L’accès à l'eau reste l'un des plus gros problèmes des deux millions d’habitants de Goma : un quart d’entre eux en est privé depuis que la coulée de lave a endommagé le principal réservoir et les canalisations de la ville. Depuis le 22 mai, l'eau est devenue une denrée rare, et le lac Kivu, une source potentielle de contamination par le bacille du choléra. Nombreux sont ceux qui doivent se résoudre à acheter des bidons d’eau potable.
Jean-Claude Bazibuhe est vendeur d'eau à Goma depuis 17 ans. « Je fais partie de l'association des vendeurs d'eau à vélo de Goma, une structure qui nous permet en cette période particulière d'approvisionner les gens en eau potable, explique-t-il. La demande en eau potable a beaucoup augmenté. Mais, je ne veux pas profiter de cette situation pour faire de l’argent en doublant les prix. J’ai sept enfants, je comprends la difficulté de ces familles qui n’ont pas d’eau. »

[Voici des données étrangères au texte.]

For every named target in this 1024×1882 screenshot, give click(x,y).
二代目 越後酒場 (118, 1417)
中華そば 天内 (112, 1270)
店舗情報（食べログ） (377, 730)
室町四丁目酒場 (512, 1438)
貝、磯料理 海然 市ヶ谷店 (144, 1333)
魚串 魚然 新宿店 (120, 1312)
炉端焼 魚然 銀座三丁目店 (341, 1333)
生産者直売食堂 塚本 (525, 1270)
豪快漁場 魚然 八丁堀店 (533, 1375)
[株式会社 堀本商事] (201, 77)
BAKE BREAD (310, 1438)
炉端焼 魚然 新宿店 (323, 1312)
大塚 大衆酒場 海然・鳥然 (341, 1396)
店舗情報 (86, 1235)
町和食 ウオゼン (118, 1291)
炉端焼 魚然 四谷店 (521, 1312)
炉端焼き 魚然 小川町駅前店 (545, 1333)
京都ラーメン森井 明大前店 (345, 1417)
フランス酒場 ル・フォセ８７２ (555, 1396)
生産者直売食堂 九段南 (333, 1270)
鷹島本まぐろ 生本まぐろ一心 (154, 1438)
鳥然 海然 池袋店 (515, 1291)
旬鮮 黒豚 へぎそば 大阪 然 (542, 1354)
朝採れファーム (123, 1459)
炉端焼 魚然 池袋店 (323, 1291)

« Quand la nuit est devenue rouge, nous nous sommes précipités hors de la maison pour fuir le danger, se rappelle Jean-Claude Bazibuhe. Deux de mes enfants se sont blessés et ils souffrent encore aujourd’hui. Ils se sont réfugiés à Minova, dans le Sud-Kivu. »
Depuis que le gouvernement a autorisé le retour progressif des populations, les besoins d’assistance humanitaire des habitants de Goma ont augmenté. La mobilisation de tous est nécessaire pour accompagner ces personnes au quotidien et assister au mieux ceux qui ont tout perdu. Jean-Claude Bazibuhe a récemment retrouvé sa famille et tous les enfants, de retour à Goma. « Désormais, c’est la faim qui les tenaille », déplore-t-il.